FAK siRNA重组质粒的构建及其对胶质瘤U251细胞增殖及侵袭能力的抑制作用

目的 探讨应用RNA干扰技术沉默黏着斑激酶（FAK）基因表达对人脑胶质瘤U251细胞增殖和侵袭能力的影响。方法 将构建成功的FAK siRNA重组质粒转染至U251细胞，合成与FAK基因序列无关的siRNA作为阴性对照，以野生型U251细胞作为空白对照组。运用PCR和免疫印迹法观察FAK mRNA和蛋白表达情况，实时细胞分析仪检测观察细胞增殖情况，Transwell小室侵袭模型研究细胞侵袭能力。结果 重组质粒pBSilence1.1-FAK构建成功；与空白对照组和阴性对照组相比，干扰组细胞增殖减慢（P <0.05）；Transwell小室体外侵袭结果 显示，干扰组穿膜细胞数仅为（17.1±1.0），明显低于空白对照组（68.2±4.5；P <0.05）和阴性对照组（67.0±2.3；P <0.05）。结论 沉默FAK基因表达可有效抑制人胶质瘤U251细胞的增殖和侵袭能力。

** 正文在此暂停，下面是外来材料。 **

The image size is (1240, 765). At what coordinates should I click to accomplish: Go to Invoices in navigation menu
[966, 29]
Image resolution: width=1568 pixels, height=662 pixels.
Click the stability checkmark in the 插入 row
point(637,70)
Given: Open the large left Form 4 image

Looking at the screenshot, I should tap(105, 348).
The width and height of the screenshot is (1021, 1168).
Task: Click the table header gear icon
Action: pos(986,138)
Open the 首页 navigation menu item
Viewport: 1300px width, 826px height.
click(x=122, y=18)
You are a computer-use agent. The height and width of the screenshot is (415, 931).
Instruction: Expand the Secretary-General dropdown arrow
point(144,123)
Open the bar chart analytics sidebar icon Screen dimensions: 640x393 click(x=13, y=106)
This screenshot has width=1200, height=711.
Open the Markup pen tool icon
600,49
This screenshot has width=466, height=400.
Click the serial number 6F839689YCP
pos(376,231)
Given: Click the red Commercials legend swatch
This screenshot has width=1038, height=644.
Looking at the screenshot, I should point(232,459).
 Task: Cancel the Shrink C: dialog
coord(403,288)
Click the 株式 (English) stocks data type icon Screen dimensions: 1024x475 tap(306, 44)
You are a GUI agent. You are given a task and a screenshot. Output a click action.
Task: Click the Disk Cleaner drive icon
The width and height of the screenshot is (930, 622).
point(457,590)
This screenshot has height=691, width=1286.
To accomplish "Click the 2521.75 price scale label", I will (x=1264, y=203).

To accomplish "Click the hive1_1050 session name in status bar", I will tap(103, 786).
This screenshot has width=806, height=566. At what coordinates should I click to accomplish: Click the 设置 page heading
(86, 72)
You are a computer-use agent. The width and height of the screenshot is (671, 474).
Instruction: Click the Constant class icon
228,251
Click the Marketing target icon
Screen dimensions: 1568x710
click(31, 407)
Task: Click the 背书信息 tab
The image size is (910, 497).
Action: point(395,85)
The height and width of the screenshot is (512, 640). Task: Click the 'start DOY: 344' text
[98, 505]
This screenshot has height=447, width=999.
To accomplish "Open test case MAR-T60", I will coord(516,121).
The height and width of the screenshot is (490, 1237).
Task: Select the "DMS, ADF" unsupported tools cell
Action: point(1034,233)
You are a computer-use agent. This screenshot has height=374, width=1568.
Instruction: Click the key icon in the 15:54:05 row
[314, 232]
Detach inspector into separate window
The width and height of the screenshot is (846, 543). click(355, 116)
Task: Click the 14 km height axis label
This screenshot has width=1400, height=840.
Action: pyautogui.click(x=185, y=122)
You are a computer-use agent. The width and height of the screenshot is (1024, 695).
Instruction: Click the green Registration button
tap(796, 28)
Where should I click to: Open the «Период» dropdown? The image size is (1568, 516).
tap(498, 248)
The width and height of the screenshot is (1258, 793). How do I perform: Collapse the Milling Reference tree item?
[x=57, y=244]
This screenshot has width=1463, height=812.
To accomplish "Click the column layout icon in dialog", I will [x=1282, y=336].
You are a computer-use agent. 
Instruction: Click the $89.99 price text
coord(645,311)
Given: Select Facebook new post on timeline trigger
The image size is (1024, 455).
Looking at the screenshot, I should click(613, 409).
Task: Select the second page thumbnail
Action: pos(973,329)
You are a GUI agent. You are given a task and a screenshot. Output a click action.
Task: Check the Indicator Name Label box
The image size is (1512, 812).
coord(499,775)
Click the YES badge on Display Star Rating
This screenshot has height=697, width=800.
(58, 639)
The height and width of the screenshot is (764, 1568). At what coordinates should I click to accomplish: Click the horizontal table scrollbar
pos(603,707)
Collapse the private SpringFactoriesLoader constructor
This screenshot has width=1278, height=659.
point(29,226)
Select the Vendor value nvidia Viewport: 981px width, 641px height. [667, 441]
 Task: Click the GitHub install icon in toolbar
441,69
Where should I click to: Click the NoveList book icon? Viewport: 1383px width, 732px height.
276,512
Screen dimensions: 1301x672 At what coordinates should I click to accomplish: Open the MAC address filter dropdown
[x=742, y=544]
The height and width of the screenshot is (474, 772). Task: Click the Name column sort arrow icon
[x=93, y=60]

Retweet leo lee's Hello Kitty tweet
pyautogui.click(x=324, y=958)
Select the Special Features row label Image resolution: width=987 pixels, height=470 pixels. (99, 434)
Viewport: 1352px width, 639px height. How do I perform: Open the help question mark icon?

Construction of siRNA recombinant plasmid targeting focal adhesion kinase gene and its effect on the proliferation and invasiveness of human glioma U251cells

Objective To explore the effect of silencing focal adhesion kinase (FAK) gene on the proliferation and invasiveness of human glioma U251 cells. Methods U251 cells were divided into 3 groups, i.e. blank group, negative control group and experiment group. The FAK small interference RNA (siRNA) recombinant plasmid was transfected into human glioma U251 cells in the experimental group. The expressions of FAK mRNA and protein were detected by real time PCR and Western-blot respectively, and the U251 cells proliferative and invasive capabilities were measured respectively by RT cell analyzer (RTCA) and Transwell chamber invasion assay. Results The pBSilence1.1-FAK recombinant plasmid was successfully constructed. RTCA Results showed that U251 cell proliferative capability was significantly lower in the experimental group than those in the blank group and the negative control group (P <0.05). Transwell chamber invasion assay showed that the number of U251 cells of transwell chamber [(17.137±1.012) cells] was significantly fewer in the experimental group than those in the blank group [(68.218±4.547) cells] and the negative control group [(67.034±2.272) cells] (P <0.05). Conclusion Silencing FAK gene can significantly inhibit proliferation and invasveness of human glioma U251 cells in vitro.